Ellsworth Kelly’s Way of Seeing

By Jack Stanley

2024년 2월 23일

Ellsworth Kelly’s Way of Seeing

Ellsworth Kelly was about to turn 33 when he staged his first exhibition in New York City. By then, he’d already served in the military, lived in Paris, met Picasso and, in 1953, returned to America. In Paris, he sold one painting in six years before he was evicted from his studio and sent packing back to New York. When he arrived back on home turf, his paintings did little better. He was seen as too European, too out of step with the artistic tides of the city. At that very first exhibition, Kelly only sold two paintings. Despite the auspicious beginnings, though, those years in Paris were pivotal to Kelly.

Kelly’s time in Paris, particularly the time he was living there in the late ‘40s and early ‘50s, shaped his approach to form, line and colour. Across all of his work – from early drawings through to his chapel, Austin, built in Texas – form, line and colour would be the three essential elements to everything Kelly did, the rules to which he restricted himself. 

Kelly’s approach to colour and form came, in part, from his time in the so-called Ghost Army during the Second World War. Kelly served alongside other artists in the 603rd Camouflage Engineers, coming up with new deceptions and fake targets as they travelled through France. In early paintings after the war (including 1951’s The Meschers) there was a nod to camouflage, although eventually Kelly said that the influence of this period on his painting was overstated. It taught him about “the space between the picture and the viewer” – which was to be a recurring theme – and most importantly it took him, for the first time, to Paris.

After visiting during the war, Kelly returned in the late ‘40s. He enrolled, and never showed up, at the Ecole des Beaux-Arts, landing him in an artistic milieu that has since become legendary. Picasso’s influence was still clear, Brancusi was working a stone’s throw away and a new generation of American artists, including Robert Rauschenberg and Jasper Johns, were living in the city. The six years Kelly lived in Paris had an everlasting impact on his work. 

Kelly’s colours were inspired by the other artists around him, the bright colours used by European painters compared to the more muted, mixed tones of his American contemporaries. Compare, for example, the boldness and the brightness of Kelly’s work with the darker feeling of another great American colourist, Mark Rothko, who was working at the same time. 

Despite the focus on the bright and the bold, Kelly’s colours were never exactly the same.

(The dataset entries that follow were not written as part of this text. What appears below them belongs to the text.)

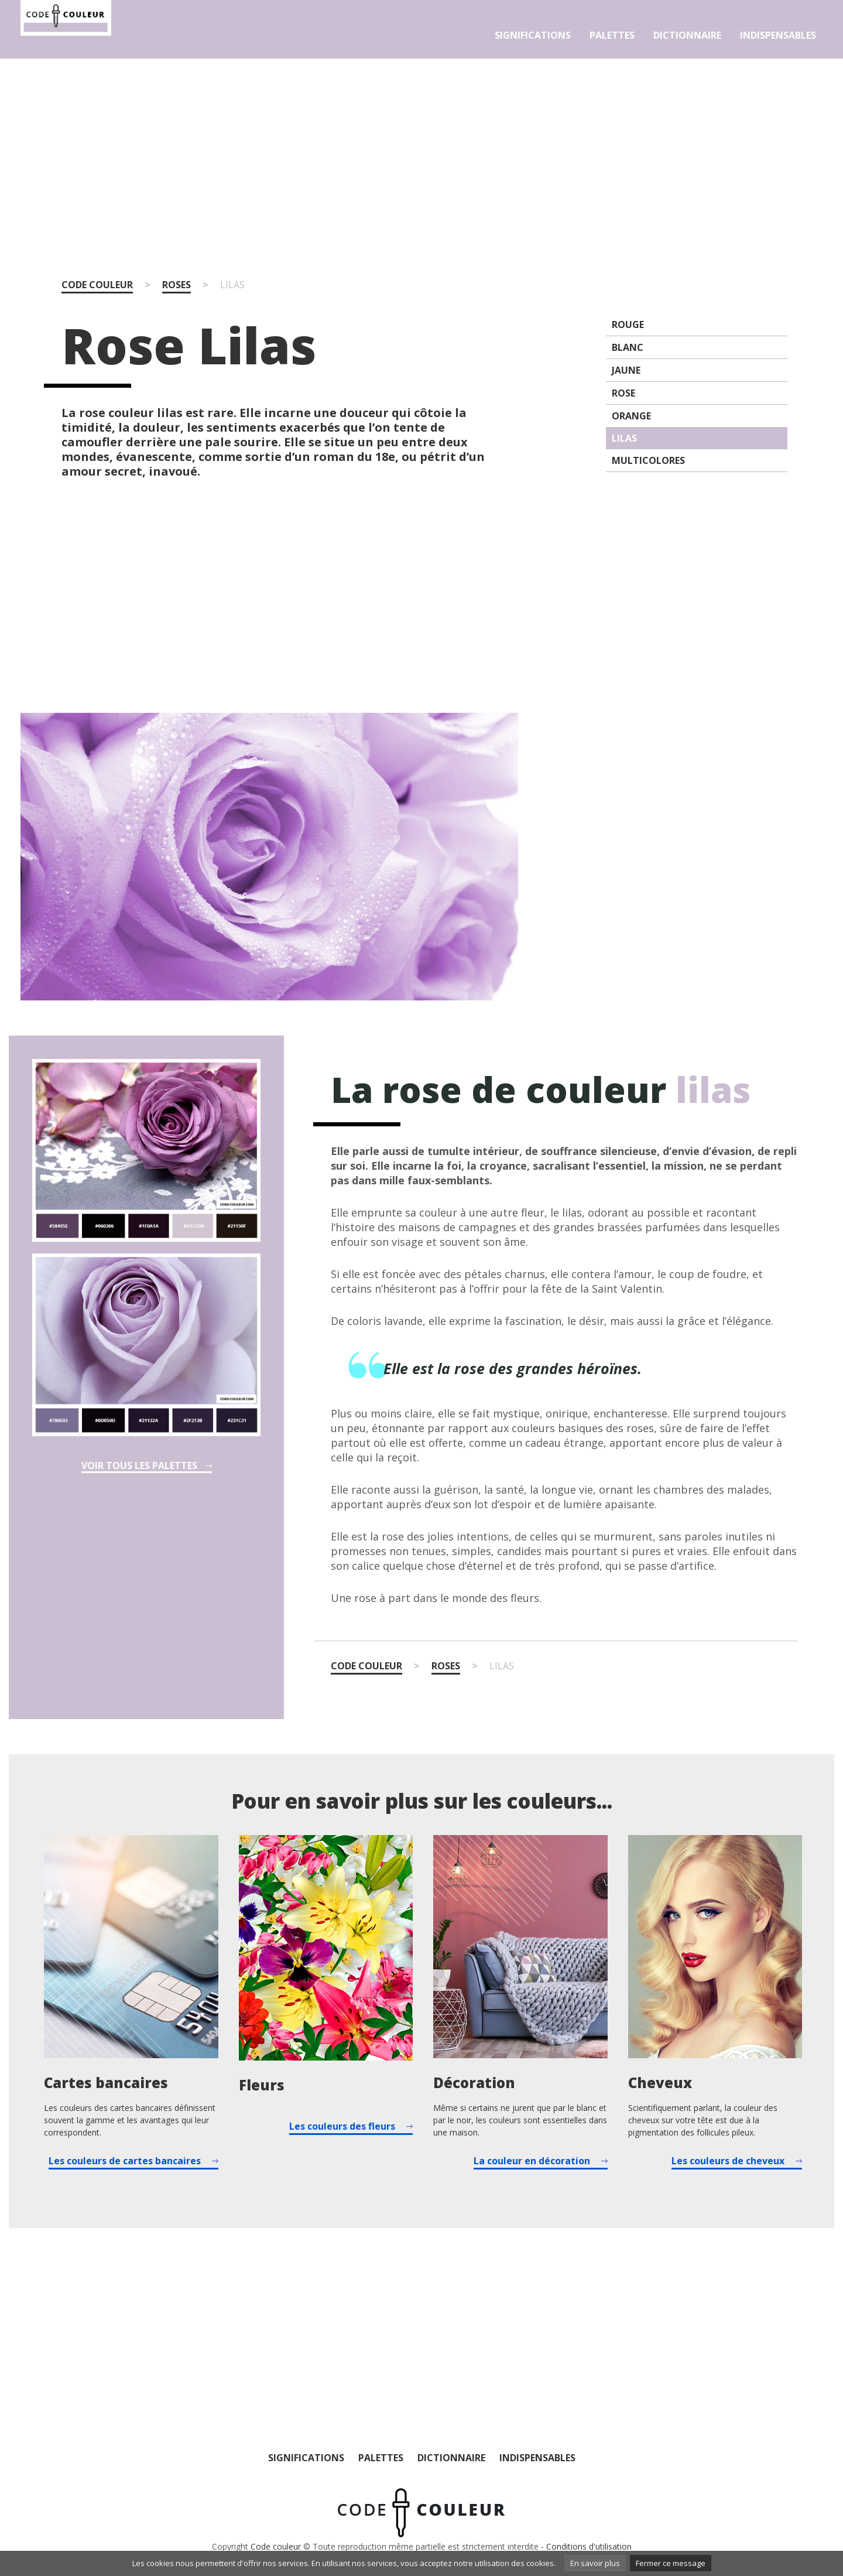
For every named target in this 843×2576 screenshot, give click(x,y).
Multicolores (648, 460)
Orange (631, 415)
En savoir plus (595, 2563)
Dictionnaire (687, 35)
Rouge (628, 324)
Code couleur (97, 284)
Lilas (624, 438)
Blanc (627, 347)
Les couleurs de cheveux (727, 2160)
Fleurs (262, 2085)
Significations (533, 35)
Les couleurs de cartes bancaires (125, 2160)
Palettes (612, 35)
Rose (623, 393)
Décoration (474, 2082)
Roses (176, 284)
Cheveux (660, 2082)
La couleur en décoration (532, 2160)
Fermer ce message (670, 2563)
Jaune (626, 370)
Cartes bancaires (106, 2082)
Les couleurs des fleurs (342, 2126)
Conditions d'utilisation (589, 2546)
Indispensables (778, 35)
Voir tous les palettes (139, 1466)
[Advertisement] (421, 151)
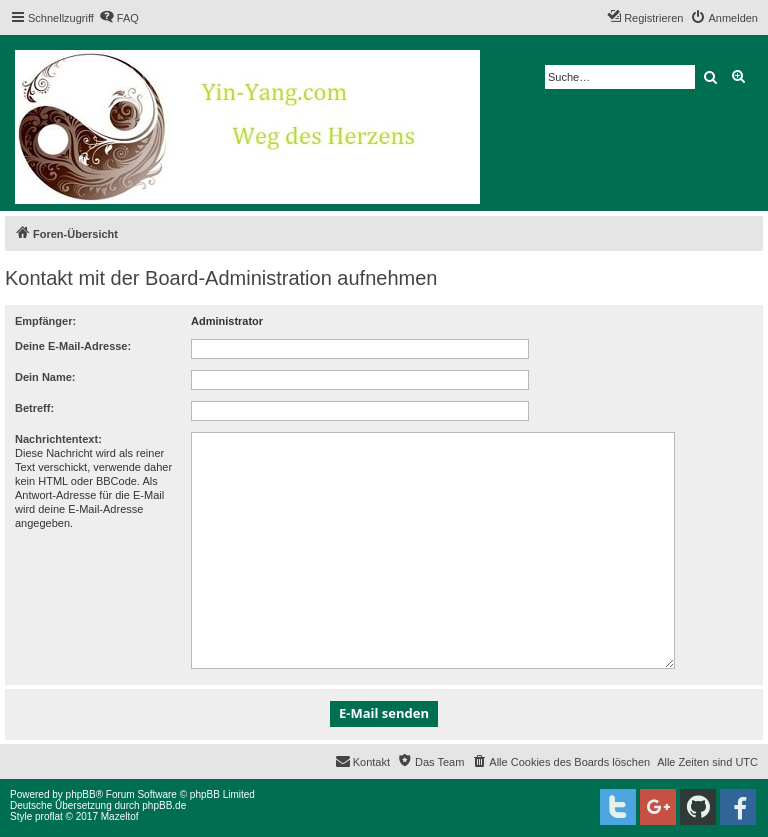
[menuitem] (119, 18)
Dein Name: (45, 377)
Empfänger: (45, 321)
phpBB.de (164, 805)
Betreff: (34, 408)
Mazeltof (120, 816)
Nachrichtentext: (58, 439)
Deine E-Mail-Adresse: (73, 346)
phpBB (81, 794)
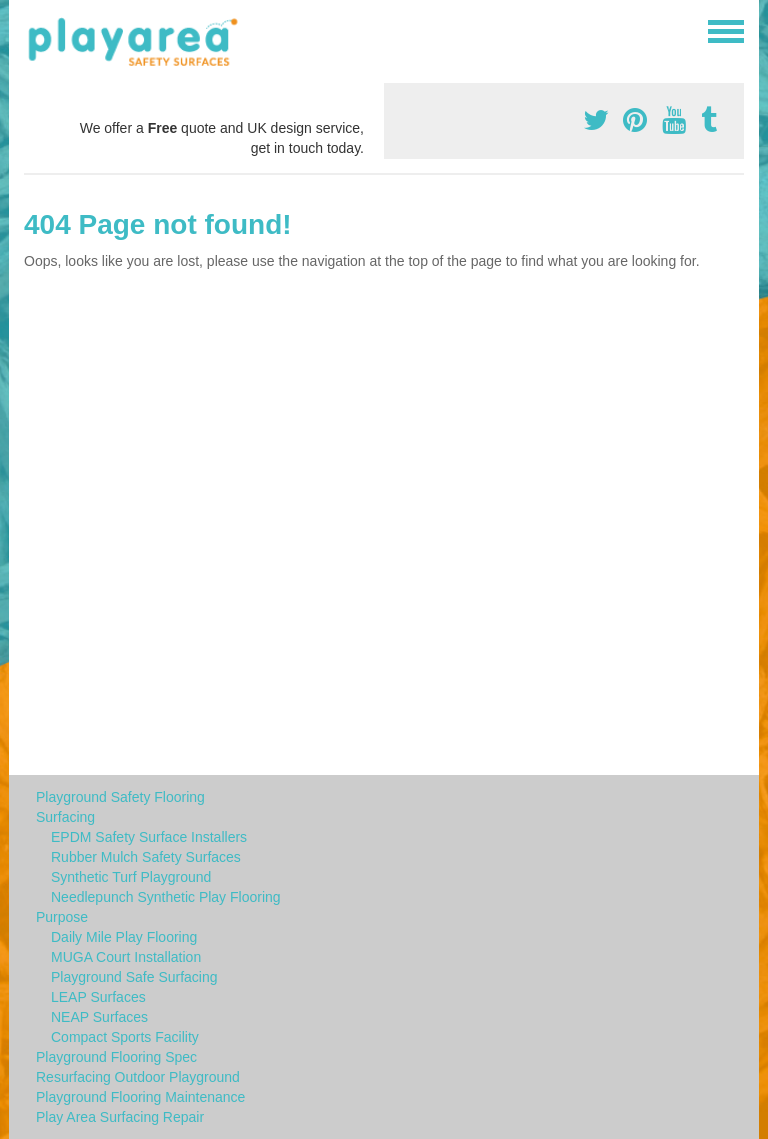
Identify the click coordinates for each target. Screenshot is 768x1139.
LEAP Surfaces (98, 997)
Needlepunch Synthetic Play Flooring (166, 897)
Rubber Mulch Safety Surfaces (146, 857)
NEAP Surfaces (99, 1017)
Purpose (62, 917)
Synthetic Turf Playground (131, 877)
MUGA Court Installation (126, 957)
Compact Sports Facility (125, 1037)
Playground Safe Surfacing (134, 977)
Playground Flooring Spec (116, 1057)
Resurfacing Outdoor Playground (138, 1077)
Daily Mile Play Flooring (124, 937)
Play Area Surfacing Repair (120, 1117)
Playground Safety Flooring (120, 797)
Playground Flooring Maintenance (140, 1097)
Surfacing (65, 817)
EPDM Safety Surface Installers (149, 837)
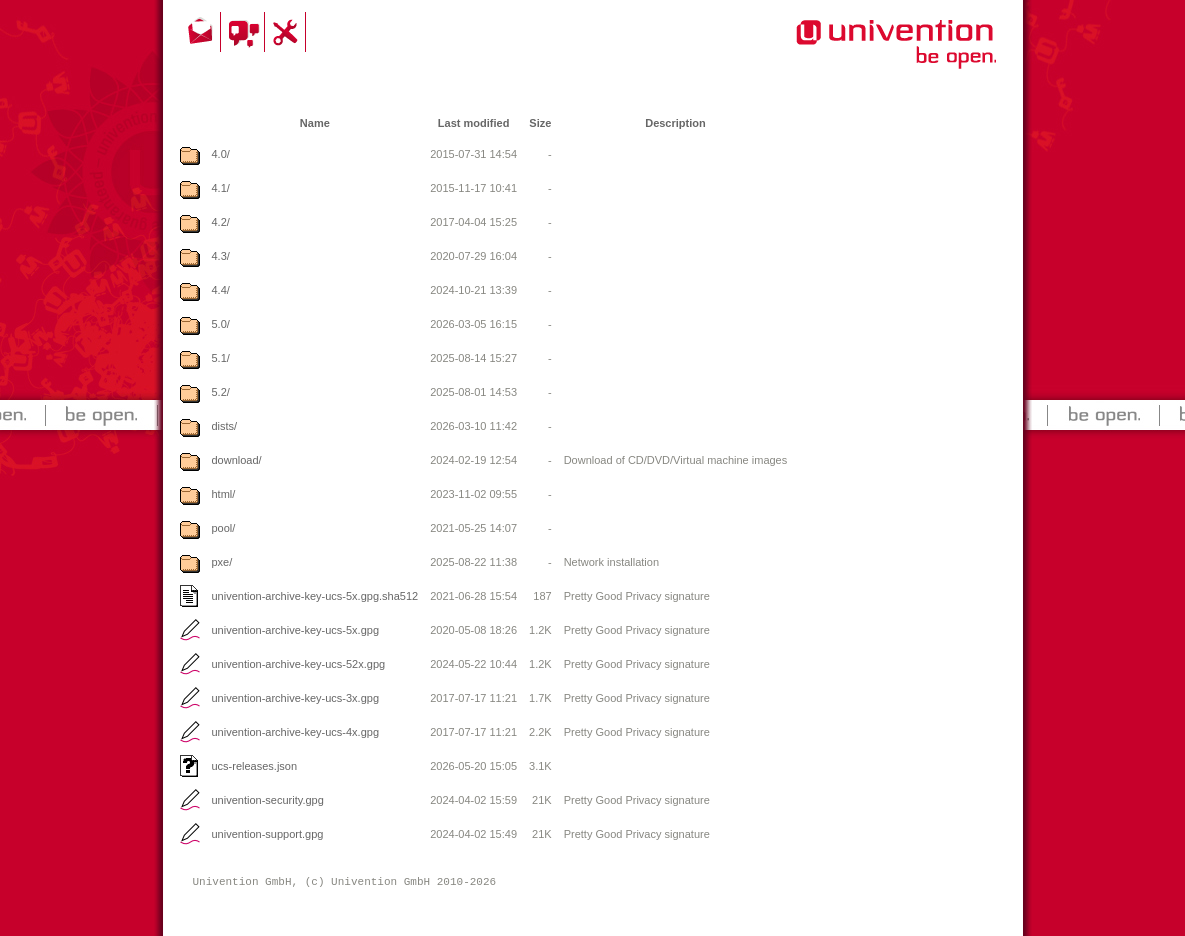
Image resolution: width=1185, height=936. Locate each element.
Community (245, 32)
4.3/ (221, 256)
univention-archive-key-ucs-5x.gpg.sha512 (315, 596)
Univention (856, 55)
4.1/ (221, 188)
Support (288, 32)
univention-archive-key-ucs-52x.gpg (299, 664)
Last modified (474, 123)
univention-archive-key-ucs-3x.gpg (296, 698)
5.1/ (221, 358)
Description (675, 123)
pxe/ (222, 562)
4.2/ (221, 222)
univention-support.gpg (268, 834)
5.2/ (221, 392)
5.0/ (221, 324)
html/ (224, 494)
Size (540, 123)
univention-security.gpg (268, 800)
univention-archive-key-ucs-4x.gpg (296, 732)
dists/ (225, 426)
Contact (202, 32)
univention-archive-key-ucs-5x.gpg (296, 630)
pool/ (224, 528)
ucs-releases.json (255, 766)
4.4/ (221, 290)
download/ (237, 460)
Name (315, 123)
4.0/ (221, 154)
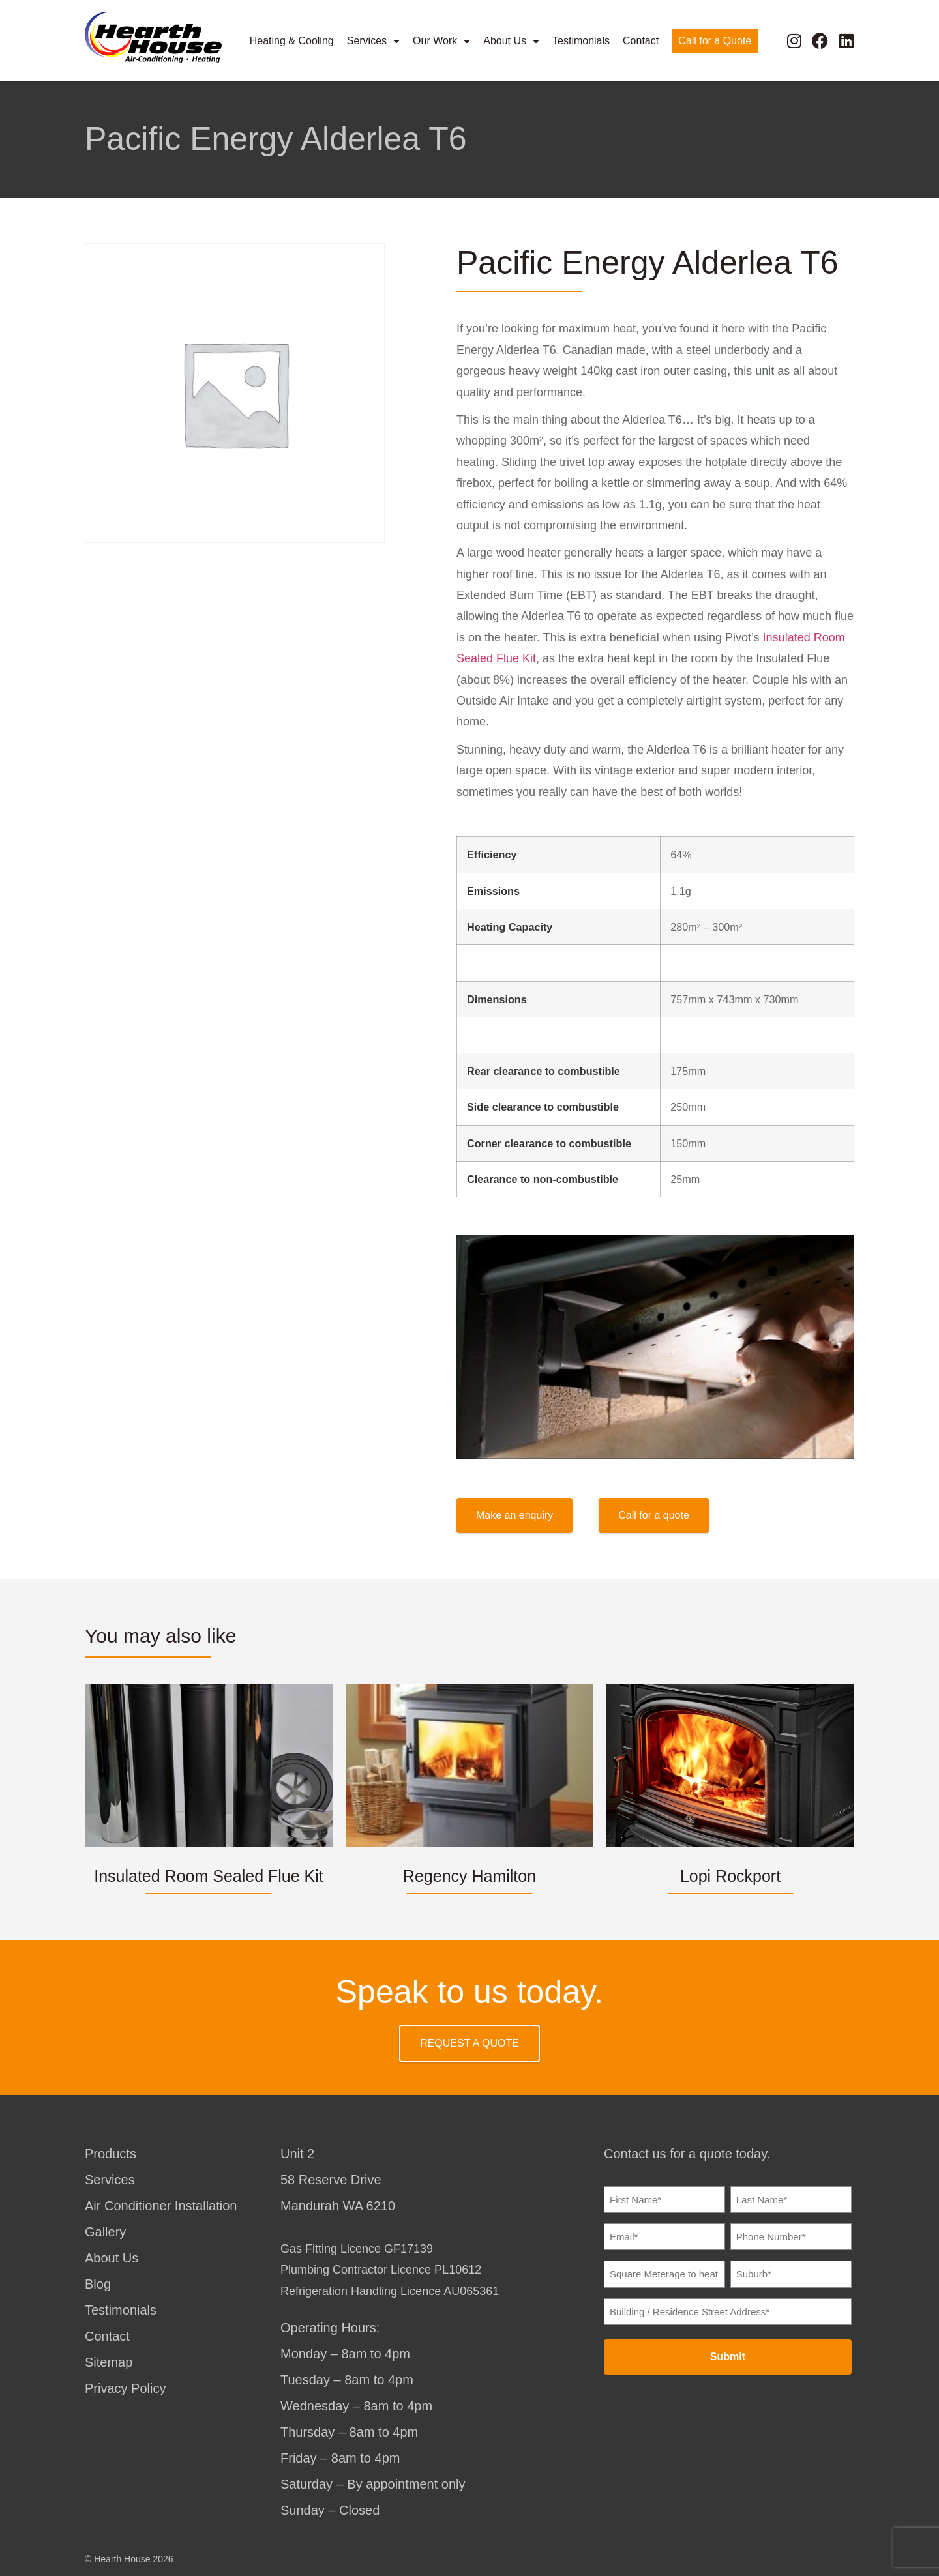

An exhibition may seem to be packed with red but, in reality it was a myriad of slightly different reds. Kelly never liked the scientific process of creating the same colour over and over again, of weighing out the pigment and following a strict recipe. Instead, he mixed them roughly, a couple of tubes here or there. This helped give his work its distinctive look of pure, unadulterated colour. “I just love colours,” Kelly said in 2015. “You look at one and sometimes you just feel it has this sweet juice.”

In Paris, Kelly began looking at the architecture around him, which came to the fore with a series of Windows he worked on in the late ‘40s and early ‘50s. One of these works changed everything for the young Kelly. “Painting as I knew it was over for me,” he wrote later. “Future works should be unsigned, anonymous objects. Everywhere I looked, everything I saw became something to produce; everything had to be exactly as it was, with nothing superfluous.” Suddenly, the world around Kelly was begging to be recreated in his work. “Everything belonged to me, the glass roof of a factory with its broken and patched up panes, the lines on a road map, the corner of a Braque painting, litter in the street.”

Looking at the world around him, Kelly would sketch forms and shapes onto receipts or newspaper clippings. These instant notes would turn into methodical planning, experimenting with the ways to recreate the forms he had glimpsed in the world. His paintings, he was keen to point out, were not just representations. “They are objects themselves and fragmented perceptions of things,” he said.

With the world newly opened up to Kelly, he began his move to abstraction, developing a style that was unmistakably, unarguably, his. In part this was the forms taken from the architecture around him, leading to the development of his famous hard edge, but a natural influence remained. A childhood interest in ornithology, he later claimed, had taught him how to see and, in the curves of his work, people saw natural lines and bodily shapes. “Some of my shapes and curves have a connection to parts of the body, but I don’t try to do that at all,” he said. “I want my paintings to be voluptuous in some ways, and bodies are very voluptuous.” 

With his aim to recreate the forms of the world around him, adding nothing, Kelly began removing himself from his artworks. He was so desperate for them to be anonymous that he even removed any evidence of brushstrokes from his paintings. Decoration, he said later, is “like bad painting.” Removing all decoration, and focusing so purely on the form, Kelly removed the things he painted from context. These real objects, curves, buildings and shapes suddenly became entirely abstract.

 Whether it was through his pure colours, his fragmented perceptions or his unadorned style, Kelly was doing more than just recreating the world around him. His ambition was to introduce a new way of seeing, a more intuitive way of viewing the forms around us. “Since birth we get accustomed to seeing and thinking at the same time,” he said. “But I think that if you can turn off the mind and look at things only with your eyes, ultimately everything becomes abstract.”